At last, when she had sunk into a slumber too deep for dreams, and even the sobbing breaths of her scarcely spent emotion were stilled, he gently laid by his violin and came and sat down beside her. He placed himself, with extreme care not to disturb her, at the bottom of the sofa upon which she lay. His eyes lingered on her a moment, and then wandered around the room. The poor sketches on the walls, all so weak and ineffectual, looked back at him sadly, as it seemed to him, and the piano was another reproach.

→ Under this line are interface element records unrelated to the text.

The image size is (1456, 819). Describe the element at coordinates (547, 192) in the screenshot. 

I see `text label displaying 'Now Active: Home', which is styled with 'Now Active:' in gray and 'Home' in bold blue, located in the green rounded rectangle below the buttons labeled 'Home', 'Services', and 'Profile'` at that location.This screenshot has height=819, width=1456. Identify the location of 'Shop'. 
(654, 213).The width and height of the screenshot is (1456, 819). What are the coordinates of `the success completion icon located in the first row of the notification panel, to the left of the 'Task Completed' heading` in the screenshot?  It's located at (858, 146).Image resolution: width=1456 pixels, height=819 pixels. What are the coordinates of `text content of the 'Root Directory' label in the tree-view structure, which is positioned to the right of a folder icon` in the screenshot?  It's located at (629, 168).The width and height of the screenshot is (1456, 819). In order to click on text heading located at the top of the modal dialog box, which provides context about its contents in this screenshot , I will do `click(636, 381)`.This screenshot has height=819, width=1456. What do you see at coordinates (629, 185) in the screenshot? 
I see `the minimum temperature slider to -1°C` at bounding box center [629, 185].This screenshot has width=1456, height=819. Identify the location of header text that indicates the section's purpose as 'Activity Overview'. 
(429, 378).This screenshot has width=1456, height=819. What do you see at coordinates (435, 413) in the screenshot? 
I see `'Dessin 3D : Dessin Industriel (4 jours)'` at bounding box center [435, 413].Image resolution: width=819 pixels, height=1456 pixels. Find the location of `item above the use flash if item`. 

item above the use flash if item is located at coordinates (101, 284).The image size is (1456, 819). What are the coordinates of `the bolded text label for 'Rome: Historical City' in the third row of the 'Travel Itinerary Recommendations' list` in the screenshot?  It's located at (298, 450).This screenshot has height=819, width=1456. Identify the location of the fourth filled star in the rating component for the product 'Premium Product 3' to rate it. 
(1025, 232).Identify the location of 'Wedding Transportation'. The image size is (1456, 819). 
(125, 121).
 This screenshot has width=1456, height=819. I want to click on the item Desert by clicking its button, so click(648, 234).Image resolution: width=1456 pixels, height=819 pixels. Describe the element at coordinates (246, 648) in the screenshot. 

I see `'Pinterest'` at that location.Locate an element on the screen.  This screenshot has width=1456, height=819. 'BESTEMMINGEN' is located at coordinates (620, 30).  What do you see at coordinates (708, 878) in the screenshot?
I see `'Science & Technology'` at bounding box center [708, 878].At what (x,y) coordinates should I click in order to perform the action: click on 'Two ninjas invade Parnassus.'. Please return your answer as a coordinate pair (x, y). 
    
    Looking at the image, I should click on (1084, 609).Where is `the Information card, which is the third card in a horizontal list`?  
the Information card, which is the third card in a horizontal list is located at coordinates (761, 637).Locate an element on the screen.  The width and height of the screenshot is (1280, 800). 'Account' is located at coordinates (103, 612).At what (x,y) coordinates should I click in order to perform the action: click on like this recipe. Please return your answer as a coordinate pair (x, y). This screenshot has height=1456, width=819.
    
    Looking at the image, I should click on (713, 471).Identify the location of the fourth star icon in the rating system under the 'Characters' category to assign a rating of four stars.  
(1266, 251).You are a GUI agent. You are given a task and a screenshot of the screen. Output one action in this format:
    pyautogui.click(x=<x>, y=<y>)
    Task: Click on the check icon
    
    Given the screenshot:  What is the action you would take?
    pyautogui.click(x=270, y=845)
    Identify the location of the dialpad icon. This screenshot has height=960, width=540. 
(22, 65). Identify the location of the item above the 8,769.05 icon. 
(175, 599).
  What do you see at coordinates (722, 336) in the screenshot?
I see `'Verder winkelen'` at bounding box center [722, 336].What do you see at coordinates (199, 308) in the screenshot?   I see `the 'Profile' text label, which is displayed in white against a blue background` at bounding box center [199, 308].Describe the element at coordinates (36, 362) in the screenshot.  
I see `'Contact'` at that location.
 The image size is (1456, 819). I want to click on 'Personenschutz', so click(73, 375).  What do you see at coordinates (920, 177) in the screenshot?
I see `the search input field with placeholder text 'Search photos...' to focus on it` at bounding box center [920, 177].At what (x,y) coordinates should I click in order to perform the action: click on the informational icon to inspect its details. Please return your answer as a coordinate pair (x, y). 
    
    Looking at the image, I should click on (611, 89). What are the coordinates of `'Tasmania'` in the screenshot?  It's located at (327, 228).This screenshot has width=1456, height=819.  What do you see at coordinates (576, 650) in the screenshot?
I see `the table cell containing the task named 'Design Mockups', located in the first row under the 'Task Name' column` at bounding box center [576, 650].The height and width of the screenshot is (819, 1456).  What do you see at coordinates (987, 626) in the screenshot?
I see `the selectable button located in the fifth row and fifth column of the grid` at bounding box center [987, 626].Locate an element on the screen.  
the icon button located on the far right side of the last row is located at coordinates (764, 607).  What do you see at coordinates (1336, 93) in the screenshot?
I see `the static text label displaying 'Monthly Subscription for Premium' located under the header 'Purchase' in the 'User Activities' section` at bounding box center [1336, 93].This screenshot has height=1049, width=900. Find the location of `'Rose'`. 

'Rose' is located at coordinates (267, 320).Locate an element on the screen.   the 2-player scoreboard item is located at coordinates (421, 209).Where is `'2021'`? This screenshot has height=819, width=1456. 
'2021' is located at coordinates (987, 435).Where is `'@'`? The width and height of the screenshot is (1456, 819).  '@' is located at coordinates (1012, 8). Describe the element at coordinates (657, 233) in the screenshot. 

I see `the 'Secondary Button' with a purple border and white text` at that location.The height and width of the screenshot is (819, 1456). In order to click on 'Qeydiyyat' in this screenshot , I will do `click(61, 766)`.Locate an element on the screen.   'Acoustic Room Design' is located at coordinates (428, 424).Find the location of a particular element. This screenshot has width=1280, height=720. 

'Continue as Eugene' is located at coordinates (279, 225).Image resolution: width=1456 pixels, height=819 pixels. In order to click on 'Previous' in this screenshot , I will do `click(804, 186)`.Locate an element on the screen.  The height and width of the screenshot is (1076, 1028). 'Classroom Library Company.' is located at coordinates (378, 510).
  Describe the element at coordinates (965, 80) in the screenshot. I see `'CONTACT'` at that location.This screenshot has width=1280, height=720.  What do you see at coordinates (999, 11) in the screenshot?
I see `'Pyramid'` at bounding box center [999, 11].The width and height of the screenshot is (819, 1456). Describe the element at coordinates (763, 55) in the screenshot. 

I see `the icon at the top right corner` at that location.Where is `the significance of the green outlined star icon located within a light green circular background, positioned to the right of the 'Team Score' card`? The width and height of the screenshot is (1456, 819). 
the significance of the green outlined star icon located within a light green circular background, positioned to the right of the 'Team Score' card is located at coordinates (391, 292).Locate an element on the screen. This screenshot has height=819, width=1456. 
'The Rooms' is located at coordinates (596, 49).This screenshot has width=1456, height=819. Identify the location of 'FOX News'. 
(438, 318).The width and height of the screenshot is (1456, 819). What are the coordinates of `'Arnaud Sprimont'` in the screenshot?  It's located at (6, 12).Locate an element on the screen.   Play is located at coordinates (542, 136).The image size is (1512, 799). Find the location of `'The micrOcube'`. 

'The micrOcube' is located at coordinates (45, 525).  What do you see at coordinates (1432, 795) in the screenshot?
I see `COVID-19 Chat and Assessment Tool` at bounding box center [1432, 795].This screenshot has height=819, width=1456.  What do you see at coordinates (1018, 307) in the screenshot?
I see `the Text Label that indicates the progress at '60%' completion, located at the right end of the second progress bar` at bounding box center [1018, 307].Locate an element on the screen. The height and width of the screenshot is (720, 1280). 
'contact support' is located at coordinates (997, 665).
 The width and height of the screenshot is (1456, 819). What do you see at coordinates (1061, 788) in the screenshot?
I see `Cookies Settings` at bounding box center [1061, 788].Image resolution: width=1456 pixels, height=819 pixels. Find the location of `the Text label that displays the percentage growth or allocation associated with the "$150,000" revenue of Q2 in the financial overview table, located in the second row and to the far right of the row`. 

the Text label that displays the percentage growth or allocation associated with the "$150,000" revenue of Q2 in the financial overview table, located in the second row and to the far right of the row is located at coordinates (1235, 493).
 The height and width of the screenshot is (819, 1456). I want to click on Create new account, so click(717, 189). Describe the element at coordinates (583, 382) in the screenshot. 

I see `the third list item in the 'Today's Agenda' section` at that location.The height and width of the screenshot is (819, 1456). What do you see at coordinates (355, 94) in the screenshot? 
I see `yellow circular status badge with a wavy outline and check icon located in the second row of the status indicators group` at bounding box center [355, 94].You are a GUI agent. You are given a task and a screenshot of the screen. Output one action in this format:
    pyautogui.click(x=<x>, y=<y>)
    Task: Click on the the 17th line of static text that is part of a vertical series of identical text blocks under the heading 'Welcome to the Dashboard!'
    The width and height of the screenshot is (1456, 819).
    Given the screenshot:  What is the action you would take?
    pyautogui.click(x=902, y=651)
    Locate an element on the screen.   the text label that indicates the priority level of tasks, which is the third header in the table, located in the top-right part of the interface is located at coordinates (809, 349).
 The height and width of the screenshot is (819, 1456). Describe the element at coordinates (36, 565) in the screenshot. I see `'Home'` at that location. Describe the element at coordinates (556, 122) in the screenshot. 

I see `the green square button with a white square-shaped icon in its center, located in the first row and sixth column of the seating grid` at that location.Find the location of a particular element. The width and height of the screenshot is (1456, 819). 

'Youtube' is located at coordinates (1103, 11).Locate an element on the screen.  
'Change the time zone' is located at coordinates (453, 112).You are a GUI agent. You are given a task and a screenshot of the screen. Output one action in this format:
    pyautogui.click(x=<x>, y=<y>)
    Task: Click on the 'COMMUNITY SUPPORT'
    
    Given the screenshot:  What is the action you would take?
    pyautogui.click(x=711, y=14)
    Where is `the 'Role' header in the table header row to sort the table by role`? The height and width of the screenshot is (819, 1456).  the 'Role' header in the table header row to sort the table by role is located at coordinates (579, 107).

This man—Hugh Eastin—had once thought that he would be a great musician, and many years of hard study had made him rather a distinguished one, within a limited field; but nothing had come of it. At the end of that time, in the impulsive way in which he did things, he had married, and of that marriage he was the victim. He did not say so to himself; perhaps he did not even know it; but the paralysis which had fastened on his mind and soul was directly the result of his marriage. It would hardly have been possible for him to realize this, as he had enthusiastically agreed with all his friends that he was an extraordinarily fortunate man to win for a wife the pretty, virtuous, healthy, good-tempered young girl, who was known to be the heiress of the neighborhood from which she came. Her father had manifested the ambition he had for his only child, by sending her off to the city to be educated, and she had not graduated at school before the young musician, who gave lessons to the advanced pupils, had seen and fallen in love with her, and had obtained her consent, as well at that of her father, to their marriage. The engagement might have been sufficiently long to give them an opportunity to discover their unfitness for each other, had it not been that the girl’s father died very suddenly. It was then decided that, as she had no near relations to be responsible for her, she should be married at once. The wedding was therefore hastened, and he found himself, almost before he could realize the change in the current of his life, settled at the obscure country place, which his wife resolutely determined never to leave, and all his dreams of foreign study, and achievement in his art were suddenly in ashes.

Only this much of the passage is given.